Aaron Barker on Picky Customers and Soft Serve, 'the Lowest Form of Ice Cream'
Aaron Barker doesn't just want to sling ice cream — he wants to create an ice cream culture.
Covered in tattoos and wearing a shirt with an image of an ice cream cone with a skull on top of it, Aaron Barker is not your average ice cream shop owner. He's a former journalist, guitar player for a local rock band called Street Arabs, and he has strong opinions about ice cream.
“I want to create an ice cream culture,” Barker says. “There’s a pizza culture. Huge pizzas, pizza shirts, pizza sheets and all this pizza shit. It’s a huge thing. I feel like ice cream should be on the same level. I’m trying to create an ice cream culture that is unmatched and unparalleled.”
Formerly part of the Truck Yard off Greenville Avenue, Carnival Barker’s now has a standalone location on West Jefferson Boulevard in Oak Cliff. A banner designed by artist Bruce Lee Webb hangs inside his shop; it’s a human head with a phrenology chart full of ice cream flavors. Carnival Barker’s sells shirts that read, "Give Me Ice Cream Or Give Me Death." Barker’s guitar is by his desk in the back.
Barker wrote about music and art for years. At one time he could go to Barnes and Noble and find four national publications with his stories inside. But he considered that the height of his career as a writer. After making a living wage no longer seemed obtainable, he resigned himself to a steady job as a copywriter, even though he hated the work.
But in 2011, Barker’s father passed away and he was laid off. After hearing about the oldest, most prestigious “ice cream college,” Barker took a gamble and earned a certificate for a short course at Penn State. Then he took what little money he had and set up shop at Truck Yard. He threw himself into the endeavor with the same intensity you will find in his music, or anything else he does.
“You might find somebody who has better ice cream than me in Dallas,” Barker says. “But this just has more heart and more quality. You’re not going to find anybody as educated and passionate about it. I can’t stop, I won’t stop; this is my life. There’s no plan B.”
But after two years, his lease was not renewed. If you go to his old spot now, they're offering soft serve for the same price. Barker has some things to say about soft serve. “It’s a bunch of chemicals, three-percent milk, whipped," he said. "It doesn’t cost anything. It’s the lowest form of ice cream. It’s not even ice cream.” Barker does not use any artificial colors or flavors, just cream, milk, eggs and sugar pasteurized. He even makes his own vanilla extract.
“Ninety-nine percent of ice cream companies out there buy a base,” Barker says. “It’s premixed, it’s got chemicals in it, gums, and it’s all the same. So all the ice cream shops taste very similar because they all buy their ice cream bases from the same corporations.”

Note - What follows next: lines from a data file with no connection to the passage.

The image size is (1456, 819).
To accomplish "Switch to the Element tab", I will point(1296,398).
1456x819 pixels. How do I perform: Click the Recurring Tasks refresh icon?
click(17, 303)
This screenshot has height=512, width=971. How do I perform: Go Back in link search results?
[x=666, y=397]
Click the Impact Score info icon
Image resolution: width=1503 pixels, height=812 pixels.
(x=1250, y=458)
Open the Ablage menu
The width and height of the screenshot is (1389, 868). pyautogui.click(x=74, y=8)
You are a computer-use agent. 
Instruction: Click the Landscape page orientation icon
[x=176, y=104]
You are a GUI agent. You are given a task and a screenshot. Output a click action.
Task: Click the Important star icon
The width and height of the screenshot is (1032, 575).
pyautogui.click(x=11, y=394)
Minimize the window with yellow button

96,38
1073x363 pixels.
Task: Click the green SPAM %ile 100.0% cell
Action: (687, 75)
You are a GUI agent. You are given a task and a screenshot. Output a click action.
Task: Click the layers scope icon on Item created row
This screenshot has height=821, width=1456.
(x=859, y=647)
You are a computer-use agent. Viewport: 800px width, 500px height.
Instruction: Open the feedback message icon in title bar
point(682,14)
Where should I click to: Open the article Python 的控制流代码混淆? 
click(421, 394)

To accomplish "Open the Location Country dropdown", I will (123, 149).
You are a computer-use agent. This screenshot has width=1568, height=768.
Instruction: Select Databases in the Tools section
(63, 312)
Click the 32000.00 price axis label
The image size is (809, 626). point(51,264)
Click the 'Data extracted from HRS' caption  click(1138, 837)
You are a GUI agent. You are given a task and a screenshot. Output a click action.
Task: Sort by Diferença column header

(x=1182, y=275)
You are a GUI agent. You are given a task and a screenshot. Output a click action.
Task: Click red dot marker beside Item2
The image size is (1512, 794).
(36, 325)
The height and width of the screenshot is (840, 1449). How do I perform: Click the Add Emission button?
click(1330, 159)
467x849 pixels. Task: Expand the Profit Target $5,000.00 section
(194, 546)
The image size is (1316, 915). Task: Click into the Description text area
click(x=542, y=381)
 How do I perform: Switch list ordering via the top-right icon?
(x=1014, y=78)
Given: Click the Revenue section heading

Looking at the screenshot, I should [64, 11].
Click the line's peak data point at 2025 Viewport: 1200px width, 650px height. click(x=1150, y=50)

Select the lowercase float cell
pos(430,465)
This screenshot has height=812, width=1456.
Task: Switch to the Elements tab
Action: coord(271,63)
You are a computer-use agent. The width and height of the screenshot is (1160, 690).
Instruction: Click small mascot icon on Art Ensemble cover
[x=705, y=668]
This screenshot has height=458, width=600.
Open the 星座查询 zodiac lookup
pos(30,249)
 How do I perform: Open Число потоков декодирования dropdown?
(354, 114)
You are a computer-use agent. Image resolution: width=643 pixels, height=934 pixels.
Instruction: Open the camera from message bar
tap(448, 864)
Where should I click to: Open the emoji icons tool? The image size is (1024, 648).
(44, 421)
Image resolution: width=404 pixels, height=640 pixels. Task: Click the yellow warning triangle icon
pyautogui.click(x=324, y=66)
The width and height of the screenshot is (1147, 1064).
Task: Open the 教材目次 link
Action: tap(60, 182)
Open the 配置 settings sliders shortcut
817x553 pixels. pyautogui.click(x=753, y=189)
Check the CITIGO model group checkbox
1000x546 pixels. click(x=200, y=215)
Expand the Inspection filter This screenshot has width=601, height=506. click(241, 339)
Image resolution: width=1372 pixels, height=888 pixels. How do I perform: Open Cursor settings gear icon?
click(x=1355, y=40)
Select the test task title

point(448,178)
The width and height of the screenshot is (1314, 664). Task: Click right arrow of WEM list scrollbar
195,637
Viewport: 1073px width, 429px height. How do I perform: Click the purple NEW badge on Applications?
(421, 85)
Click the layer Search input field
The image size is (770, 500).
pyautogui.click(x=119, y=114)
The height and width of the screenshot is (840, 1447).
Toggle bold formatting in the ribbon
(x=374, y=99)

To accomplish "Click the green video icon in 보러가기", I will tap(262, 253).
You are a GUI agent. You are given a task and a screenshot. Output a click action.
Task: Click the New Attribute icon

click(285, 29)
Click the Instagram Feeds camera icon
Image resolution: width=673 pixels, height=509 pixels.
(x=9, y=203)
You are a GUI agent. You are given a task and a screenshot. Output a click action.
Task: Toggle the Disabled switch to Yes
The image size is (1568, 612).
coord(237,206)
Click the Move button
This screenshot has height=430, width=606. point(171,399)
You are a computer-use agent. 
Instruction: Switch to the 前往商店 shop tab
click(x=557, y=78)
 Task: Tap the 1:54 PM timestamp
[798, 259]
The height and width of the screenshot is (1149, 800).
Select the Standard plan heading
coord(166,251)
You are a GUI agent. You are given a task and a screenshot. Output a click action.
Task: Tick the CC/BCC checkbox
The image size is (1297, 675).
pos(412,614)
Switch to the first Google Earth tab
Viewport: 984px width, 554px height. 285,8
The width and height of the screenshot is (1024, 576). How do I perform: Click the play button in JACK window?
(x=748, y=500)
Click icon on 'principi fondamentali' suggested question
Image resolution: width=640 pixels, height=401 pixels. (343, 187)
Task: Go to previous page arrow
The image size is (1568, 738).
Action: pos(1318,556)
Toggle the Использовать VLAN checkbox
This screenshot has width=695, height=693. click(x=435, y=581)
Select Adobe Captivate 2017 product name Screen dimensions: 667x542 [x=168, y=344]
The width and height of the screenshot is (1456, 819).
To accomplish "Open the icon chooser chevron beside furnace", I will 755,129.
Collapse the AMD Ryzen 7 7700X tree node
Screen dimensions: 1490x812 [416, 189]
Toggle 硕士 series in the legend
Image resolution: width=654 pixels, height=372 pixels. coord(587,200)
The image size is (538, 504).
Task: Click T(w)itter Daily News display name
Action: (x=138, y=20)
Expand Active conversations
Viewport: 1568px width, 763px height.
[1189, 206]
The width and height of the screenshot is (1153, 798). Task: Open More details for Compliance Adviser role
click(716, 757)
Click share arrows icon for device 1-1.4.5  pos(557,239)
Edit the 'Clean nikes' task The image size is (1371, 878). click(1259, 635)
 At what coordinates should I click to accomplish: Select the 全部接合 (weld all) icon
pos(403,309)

This has created a problem for Barker, who would like to sell his ice cream in stores but needs a manufacturer's license. “I either have to pasteurize all my stuff, even though it’s already pasteurized, or I have to buy a base from one of these corporations," he says. "It’s just all locked down. I buy pasteurized products.” Barker could back down, buy a base and make a lot more money with his ice cream in stores. But he refuses to compromise his product.
“Corporations have all the money, they control the government, they control regulations, and they get away without paying taxes,” Barker says. “They get to cut all the corners. But not guys like me. I don’t have ways to avoid paying taxes or hide money. I’m just an honest small businessman.”
Barker assembles one of his greatest creations, a rice krispie ice cream sandwich.
Barker doesn't mince words. He's been known to rant on social media about customers complaining that the ice cream is too hard. He grimaces when the subject is brought up, then takes a deep breath. “People are just so pampered,” Barker says. “They’re used to being force-fed all this corporate chemical stuff. They don’t want to read a menu; they just want to be told. They have all these expectations because they go to McDonald’s or Golden Corral and get soft ice cream.”
“Ice cream today is not the ice cream we were eating 25 years ago,” Barker continues. “It’s a chemically engineered way to make money. It’s gross and disgusting and engineered to be soft. But when you use real ingredients it doesn’t freeze soft, it freezes.”
The idea of someone getting real, frozen ice cream and thinking there's something wrong with it makes him wince. “I understand the immediate gratification of ice cream,” Barker says. “But it’s ice cream, man. It will melt. Just give it a minute. Be a human being about it.”